In case you missed this post on The Career Center blog:Last week I had the pleasure of presenting a workshop to a group of Hofstra first-years. Career CounsellingOctober 3, 2014 at 2:04 AMI like the idea of thinking early about career and also consider your interest in it. The Division of Student Affairs is comprised of offices that work together to promote student learning, growth, and success, in and out of the classroom.
It’s nice to see that professors are starting to embrace the social web more, but they should be cautious in their online persona. The program aims to enroll low-income students and improve degree completion rates for community college students. Some schools that have announced three-year programs slated to begin this fall include Arcadia University, the University of North Carolina at Greensboro, Georgia Perimeter College and Georgia Southwestern State University.
To be eligible for the program, students must demonstrate financial need and academic prowess.
If the plan is approved, it would be one of the first times that any two-year college offered the degree. Before you can submit a book proposal, you have to be fairly far along in the thinking and research. Yes, each chapter should have an argument, or at least its own mini-arc: What will you be looking at in this chapter, and how does that contribute to the book's overall narrative thread? You need to convince the editor (and yourself) that there's enough material for a book and not just an article. From my hero, John McPhee, I have borrowed the low-tech technique of using different-colored index cards for each chapter. Annie Dillard tells writers, "Spend it all, shoot it, play it, lose it, all, right away, every time. Which will allow the editor to learn something and let her see the promise of the rest of the book? That shifts the conversation from an information dump (on me) to the story of whatever fired them up in the first place.

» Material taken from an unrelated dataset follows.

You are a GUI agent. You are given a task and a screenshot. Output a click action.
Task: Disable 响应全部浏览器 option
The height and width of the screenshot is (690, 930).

If the answer is, "Because my dissertation adviser told me to do it," I rarely expect the book to have much heat. Keep in mind that the response to your main argument can't be, "So what?" If you say you're examining the occurrence of butterflies in 19th-century novels because no one's ever looked at that before, it's probably not going to make it out of the cocoon of your brain. You may get so enmeshed in the work that you forget that others might not share your Ahab-like focus on one white whale. If you can remember what originally incited your interest, and narrate that story, you can draw someone in. Your job is to make it easy for the editor to say yes; being explicit about what the book is, who will buy it, and why you're the right person to write it will help both of you. For the purposes of a proposal, this section should be more detailed than what you're used to seeing on the back flap of a book jacket. Unless you're a famous, best-selling author or a celebrity, you'll need to do more than scratch some ink on the back of a cocktail napkin to snag a contract. If you're comfortable with PowerPoint, you can use that program to create an annotated table of contents. Figure out what's your most compelling stuff—the meat of the argument, the research that will surprise.
Which will show off your narrative skills, or your ability to make an argument using graphics?
Often it's a tale of discovery, of being surprised, of struggling to figure out the answer to a question that kept them up at night. This is where you connect the prose with the passion, and yes, even for academic books, or maybe, especially for academic books, there has to be passion.
Often, the overview section of a proposal can form the basis for an excellent introduction to the book. A table of contents for the submission package is an outline of the book you plan to write, and to do that, you have to know what the book is. Label each slide with the chapter title and make bullets for the important points you're going to develop.
Because they're used to doing abstracts of their work, boiling down ideas to their essence, and getting their "elevator pitch" down.
Have you spent two months doing research on this topic—in archives all over the world—or 20 years? What themes are coming through—threads you may not have realized when you were buried in your notes?